Having quickly scored and discarded most opportunities look at the remaining ones in rather more detail to understand whether the cost to win is justified by the prize.
Cost of bidding
First work out a realistic schedule of events, this is often provided by the buyer but if it isn’t ask for it. It’s sensible to assume that the schedule will slip; government organisations regularly underestimate the time it takes them to make decisions and the availability of their key people. Knowing the buyer enables you to make confident assessments about the schedule. Good buyers know what they want and understand how to get things done internally; bad buyers don’t and are more likely to create slippage and to abandon procurements.
In general the timeslots for you to provide documents will be fixed and by assessing who will need to work on the documents the cost can be calculated. NB The questions you will be asked are usually designed to test if you are:
- Safe to do business with, e.g. registered as a business, that you have a history and accounts and that any consortium you’ve entered into will hold together
- Are capable of doing what they want, e.g. have qualified staff and professional processes backed up by a history of successful projects (references)

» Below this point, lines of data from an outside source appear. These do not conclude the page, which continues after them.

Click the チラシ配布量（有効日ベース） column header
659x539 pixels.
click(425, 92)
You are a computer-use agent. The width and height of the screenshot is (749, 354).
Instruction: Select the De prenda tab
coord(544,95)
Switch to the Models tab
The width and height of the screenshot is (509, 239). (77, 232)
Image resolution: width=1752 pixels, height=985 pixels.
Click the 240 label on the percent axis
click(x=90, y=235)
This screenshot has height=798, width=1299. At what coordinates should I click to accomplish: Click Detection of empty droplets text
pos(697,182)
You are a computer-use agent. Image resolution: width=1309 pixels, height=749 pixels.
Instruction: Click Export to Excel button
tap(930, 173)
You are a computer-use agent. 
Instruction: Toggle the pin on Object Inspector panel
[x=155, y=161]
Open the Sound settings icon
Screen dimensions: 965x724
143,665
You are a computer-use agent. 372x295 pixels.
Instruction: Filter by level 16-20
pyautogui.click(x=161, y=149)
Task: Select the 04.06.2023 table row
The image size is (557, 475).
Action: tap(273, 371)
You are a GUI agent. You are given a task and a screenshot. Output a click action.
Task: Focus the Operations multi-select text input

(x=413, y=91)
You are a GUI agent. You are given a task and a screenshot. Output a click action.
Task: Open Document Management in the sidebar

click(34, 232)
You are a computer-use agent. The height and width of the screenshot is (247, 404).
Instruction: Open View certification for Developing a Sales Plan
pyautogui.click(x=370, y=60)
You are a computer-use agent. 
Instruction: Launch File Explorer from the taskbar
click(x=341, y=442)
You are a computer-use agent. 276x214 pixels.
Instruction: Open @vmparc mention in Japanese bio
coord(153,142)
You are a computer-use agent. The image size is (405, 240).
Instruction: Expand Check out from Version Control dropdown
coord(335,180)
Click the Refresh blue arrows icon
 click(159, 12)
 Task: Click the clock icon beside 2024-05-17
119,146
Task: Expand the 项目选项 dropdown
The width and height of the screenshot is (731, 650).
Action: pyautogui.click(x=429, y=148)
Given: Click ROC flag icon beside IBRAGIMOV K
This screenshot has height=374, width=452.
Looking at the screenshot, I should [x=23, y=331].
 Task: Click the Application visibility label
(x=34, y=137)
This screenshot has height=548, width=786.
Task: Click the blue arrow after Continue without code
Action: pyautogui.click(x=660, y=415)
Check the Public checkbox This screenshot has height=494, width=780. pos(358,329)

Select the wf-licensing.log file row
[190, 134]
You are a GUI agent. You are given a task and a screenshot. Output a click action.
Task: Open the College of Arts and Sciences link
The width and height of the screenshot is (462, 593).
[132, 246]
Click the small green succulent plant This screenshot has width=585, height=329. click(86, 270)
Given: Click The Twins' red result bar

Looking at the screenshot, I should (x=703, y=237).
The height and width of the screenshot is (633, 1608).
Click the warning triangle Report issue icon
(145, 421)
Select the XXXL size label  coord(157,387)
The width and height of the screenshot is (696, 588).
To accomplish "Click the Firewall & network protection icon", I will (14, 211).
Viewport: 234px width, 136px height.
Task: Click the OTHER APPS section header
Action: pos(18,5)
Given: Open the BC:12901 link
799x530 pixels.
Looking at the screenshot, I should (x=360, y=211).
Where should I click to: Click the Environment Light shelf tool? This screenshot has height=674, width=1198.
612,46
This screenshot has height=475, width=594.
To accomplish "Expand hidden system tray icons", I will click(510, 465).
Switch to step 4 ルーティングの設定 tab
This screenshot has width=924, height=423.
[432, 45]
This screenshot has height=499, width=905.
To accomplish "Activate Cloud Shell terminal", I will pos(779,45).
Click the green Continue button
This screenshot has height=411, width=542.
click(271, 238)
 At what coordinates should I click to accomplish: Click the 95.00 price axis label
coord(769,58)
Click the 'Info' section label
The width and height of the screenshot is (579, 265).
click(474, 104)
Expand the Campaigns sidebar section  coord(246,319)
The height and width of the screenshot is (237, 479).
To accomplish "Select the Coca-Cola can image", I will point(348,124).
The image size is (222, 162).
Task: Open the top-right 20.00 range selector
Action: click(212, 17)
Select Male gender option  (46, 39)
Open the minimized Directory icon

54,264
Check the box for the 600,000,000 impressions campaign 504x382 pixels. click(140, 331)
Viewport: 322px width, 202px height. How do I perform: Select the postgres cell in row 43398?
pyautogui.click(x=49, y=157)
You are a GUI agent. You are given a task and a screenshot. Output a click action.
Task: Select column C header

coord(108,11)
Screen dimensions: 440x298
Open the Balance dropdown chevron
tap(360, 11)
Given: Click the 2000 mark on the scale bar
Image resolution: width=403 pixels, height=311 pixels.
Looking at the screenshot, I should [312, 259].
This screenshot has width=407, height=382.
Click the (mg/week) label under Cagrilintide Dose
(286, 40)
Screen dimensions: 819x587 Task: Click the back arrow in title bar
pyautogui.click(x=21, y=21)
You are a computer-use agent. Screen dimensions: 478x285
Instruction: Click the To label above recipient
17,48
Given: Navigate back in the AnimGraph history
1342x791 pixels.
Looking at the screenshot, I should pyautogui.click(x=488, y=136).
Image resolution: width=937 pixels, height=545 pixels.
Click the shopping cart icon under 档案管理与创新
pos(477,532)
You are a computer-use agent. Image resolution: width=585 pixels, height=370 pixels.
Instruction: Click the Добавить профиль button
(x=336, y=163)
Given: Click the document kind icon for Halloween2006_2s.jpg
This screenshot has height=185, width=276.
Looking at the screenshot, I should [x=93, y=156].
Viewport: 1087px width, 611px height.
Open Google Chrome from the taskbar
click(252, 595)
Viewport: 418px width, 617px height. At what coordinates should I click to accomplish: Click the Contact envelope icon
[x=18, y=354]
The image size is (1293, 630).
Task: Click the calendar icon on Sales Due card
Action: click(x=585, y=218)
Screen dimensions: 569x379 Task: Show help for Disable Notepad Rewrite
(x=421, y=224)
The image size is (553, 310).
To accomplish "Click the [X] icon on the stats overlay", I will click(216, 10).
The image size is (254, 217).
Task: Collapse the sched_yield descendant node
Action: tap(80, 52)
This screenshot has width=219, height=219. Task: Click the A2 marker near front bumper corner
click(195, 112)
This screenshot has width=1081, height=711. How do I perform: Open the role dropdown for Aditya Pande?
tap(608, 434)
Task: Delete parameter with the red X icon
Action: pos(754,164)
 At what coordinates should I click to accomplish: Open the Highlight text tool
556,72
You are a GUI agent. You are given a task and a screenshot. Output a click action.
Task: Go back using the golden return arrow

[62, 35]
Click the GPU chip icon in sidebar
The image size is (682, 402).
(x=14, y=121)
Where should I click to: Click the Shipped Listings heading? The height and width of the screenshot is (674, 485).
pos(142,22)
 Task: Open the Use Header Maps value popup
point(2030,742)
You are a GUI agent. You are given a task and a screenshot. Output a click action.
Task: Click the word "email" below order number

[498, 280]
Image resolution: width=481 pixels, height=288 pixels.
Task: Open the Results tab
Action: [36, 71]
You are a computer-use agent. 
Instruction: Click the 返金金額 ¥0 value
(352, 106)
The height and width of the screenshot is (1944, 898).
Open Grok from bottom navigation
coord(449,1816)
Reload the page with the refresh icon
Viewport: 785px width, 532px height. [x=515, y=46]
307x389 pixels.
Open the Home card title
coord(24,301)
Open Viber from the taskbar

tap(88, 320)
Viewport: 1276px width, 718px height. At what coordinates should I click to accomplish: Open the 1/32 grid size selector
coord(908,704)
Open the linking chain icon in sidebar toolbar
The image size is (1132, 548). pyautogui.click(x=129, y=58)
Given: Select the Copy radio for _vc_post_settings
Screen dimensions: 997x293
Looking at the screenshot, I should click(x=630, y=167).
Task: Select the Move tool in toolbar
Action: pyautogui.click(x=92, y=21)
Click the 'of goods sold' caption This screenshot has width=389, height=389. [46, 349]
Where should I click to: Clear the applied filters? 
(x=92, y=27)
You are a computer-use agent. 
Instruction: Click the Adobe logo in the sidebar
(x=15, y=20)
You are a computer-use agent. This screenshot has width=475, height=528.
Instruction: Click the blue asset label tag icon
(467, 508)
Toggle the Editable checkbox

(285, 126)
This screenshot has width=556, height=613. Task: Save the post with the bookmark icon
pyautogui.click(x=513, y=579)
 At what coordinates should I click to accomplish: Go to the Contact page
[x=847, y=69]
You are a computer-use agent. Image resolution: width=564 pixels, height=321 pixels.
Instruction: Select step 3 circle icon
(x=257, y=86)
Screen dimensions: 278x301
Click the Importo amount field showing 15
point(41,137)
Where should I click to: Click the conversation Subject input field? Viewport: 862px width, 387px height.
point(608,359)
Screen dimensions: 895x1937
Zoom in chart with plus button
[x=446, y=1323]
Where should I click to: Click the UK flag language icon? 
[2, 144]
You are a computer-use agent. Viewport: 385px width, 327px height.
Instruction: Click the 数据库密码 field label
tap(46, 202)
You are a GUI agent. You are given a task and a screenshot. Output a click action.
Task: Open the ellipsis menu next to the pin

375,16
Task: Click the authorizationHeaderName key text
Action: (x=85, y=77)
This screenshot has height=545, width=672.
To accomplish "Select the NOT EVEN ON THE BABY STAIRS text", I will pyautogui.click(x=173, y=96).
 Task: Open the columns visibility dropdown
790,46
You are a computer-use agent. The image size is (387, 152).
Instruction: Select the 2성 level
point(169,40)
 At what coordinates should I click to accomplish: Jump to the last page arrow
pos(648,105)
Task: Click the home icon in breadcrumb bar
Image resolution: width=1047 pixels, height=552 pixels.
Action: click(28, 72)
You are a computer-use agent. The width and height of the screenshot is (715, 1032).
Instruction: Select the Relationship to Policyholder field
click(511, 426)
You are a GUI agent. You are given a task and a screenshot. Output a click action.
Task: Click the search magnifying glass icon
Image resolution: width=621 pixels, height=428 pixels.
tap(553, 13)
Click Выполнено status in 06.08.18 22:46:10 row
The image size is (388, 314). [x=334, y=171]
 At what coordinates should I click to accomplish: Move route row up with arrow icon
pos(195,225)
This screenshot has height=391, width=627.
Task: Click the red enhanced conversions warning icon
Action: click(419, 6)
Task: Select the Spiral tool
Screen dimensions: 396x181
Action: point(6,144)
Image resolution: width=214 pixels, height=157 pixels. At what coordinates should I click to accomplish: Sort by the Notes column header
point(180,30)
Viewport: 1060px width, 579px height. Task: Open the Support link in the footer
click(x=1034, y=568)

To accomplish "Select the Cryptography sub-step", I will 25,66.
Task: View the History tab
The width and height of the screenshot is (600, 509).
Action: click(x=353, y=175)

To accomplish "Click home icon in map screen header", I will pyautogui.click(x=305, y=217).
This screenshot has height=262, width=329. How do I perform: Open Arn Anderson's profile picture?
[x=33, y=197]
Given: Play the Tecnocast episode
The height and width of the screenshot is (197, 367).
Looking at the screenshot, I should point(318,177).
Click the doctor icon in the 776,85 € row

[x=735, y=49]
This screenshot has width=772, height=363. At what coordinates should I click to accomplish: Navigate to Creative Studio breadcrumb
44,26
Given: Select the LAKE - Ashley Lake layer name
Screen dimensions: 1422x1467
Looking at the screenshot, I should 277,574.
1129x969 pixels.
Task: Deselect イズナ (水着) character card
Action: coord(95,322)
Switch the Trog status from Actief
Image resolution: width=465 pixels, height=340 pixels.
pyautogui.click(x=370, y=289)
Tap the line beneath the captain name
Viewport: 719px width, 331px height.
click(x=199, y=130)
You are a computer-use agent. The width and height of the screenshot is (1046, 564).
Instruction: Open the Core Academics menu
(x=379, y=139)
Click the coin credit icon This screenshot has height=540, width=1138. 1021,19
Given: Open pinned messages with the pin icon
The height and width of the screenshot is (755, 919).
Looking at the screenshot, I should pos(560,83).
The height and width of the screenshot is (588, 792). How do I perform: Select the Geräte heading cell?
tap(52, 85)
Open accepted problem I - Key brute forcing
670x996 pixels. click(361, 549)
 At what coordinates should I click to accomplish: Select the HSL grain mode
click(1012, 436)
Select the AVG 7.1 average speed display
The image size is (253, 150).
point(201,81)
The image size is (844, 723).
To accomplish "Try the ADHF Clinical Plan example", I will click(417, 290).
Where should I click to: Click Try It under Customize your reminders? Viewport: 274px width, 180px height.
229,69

Your costs answering questions will be minimised and the chances of success maximised if you have a library of source material that you can reuse for your proposal.
Your costs are likely to be higher where the buyer isn’t sure what they really need, and hasn’t engaged in pre-procurement activities (e.g. Issued a PIN and or/ used a Concept Viability Workshop). For example, they might chose to use the “competitive dialogue” process to refine what they need during the competition. Competitive dialogue can be costly, to assess how expensive you should ask the buyer who they will be involving and their expectations for duration and number of meetings. You might feel concerned if they plan to use new external consultants or if they haven’t decided who will be involved. This isn’t a criticism of the process; the cost of removing uncertainty is usually justified.
Value of winning?
Although this isn’t always easy to judge until you get immersed in the detail it’s worth making as good a guess as you can at the revenue and margin for each year of the contract and going back to check it every time something changes.
Your calculations need to include the cost of investing in increasing capacity where that’s necessary. For comparison with the costs of bidding the value should be in terms of profit after any financing costs are taken into account.
There is a natural inclination for Sales people to be over optimistic and give a false impression. It’s therefore unusual to get an over estimate of the cost of bidding and even rarer to get a pessimistic estimate for the value and the probability of winning.
Probability / odds?
This is probably the biggest and most difficult variable. With experience the cost and the prize can be judged fairly accurately but the probability of winning is something entirely different. In practice there are often two gambles, getting short listed and then getting the contract.
Bidding to be short listed is relatively inexpensive but only wins the right to gamble again. This is the time to use the filtering guidelines to minimise wasted response as the stakes increase at the next stage.
Normally the buyer will short list to keep between three and five suppliers in the competition right up to award of contract. Putting aside the pleasure at being short listed this is the time to balance the cost to bid against the reward knowing who you’ll be competing against. Beware the temptation to ‘throw good money after bad’ when you learn that the odds are weaker than you expected.
It’s not professional, or legal, to conspire with your competitors but it does make sense to use your network to judge how strong your competitors will be. One approach is to analyse your competitor using the filtering approach you used to decide whether to bid and compare their scores with your own.
Best of luck – but at least you understand the cost, the prize and the odds.
And remember that when the facts change, for example there is a delay or a change in requirements or personnel you need to review your decision.